And she was never quite alone again.
-----1981
Luna Lovegood pov
The dragon scale still glowed faintly under my pillow. I liked to think it hummed sometimes when the moon was especially full or when I whispered to it in my sleep. I hadn't summoned him again for almost a whole year. Not because I didn't want to, but because Daddy had become even quieter, and I didn't want to make him afraid.
But tonight the house was silent again, and I was lonelier than I'd ever been.
Daddy barely spoke anymore, except when he snapped. He never looked me in the eye not properly. Sometimes he'd stare past me, like he was trying to see Mummy behind my face. And I suppose, in a way, she was there. But I wasn't her. I was just me.
And being me well, it was a bit like being invisible.
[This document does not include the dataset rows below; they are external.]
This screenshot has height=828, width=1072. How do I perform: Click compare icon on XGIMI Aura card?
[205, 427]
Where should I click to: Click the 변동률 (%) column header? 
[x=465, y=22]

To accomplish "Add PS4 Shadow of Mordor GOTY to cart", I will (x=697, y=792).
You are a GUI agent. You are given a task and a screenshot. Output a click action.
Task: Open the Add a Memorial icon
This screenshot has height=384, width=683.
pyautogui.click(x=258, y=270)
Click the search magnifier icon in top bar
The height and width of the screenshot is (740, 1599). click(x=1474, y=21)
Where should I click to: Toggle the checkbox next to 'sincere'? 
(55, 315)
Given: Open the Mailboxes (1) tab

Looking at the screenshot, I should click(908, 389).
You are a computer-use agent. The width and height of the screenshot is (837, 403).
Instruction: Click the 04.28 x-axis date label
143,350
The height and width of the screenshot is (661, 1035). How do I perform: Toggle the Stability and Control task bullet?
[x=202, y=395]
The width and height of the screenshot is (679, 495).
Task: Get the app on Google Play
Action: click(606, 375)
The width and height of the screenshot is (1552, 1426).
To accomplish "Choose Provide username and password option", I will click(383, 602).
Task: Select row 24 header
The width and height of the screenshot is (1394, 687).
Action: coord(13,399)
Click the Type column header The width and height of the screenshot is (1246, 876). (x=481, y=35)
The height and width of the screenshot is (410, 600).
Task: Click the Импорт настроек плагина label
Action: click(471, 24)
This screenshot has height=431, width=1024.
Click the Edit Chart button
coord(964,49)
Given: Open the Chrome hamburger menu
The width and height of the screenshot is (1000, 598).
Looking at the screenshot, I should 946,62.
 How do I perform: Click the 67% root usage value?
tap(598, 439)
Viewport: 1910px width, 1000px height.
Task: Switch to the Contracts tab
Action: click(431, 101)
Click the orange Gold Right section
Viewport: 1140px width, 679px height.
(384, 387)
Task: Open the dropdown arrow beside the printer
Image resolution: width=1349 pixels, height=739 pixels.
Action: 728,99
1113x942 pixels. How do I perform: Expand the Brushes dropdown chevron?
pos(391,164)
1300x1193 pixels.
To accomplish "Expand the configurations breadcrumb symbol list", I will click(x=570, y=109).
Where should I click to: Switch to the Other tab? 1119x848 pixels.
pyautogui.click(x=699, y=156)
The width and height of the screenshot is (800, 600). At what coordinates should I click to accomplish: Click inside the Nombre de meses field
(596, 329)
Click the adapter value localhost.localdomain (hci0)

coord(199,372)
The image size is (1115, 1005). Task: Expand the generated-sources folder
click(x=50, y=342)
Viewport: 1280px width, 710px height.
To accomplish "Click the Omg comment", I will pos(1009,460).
So I took out the old chalk and the spellbook again. My hands remembered the shapes better than my mind did, and I didn't need to read all the words this time. My mouth already knew them.
The room grew colder, then warmer, then colder again, as if it couldn't decide what it was supposed to be. The lanterns above my bed dimmed, then flickered. And the scale on my bedside table pulsed like a heartbeat.
I sat inside the summoning circle with my knees tucked up, singing softly under my breath. Not a real song just a Luna song. One that didn't have words but felt like memories of flowers and old books and rain hitting windows.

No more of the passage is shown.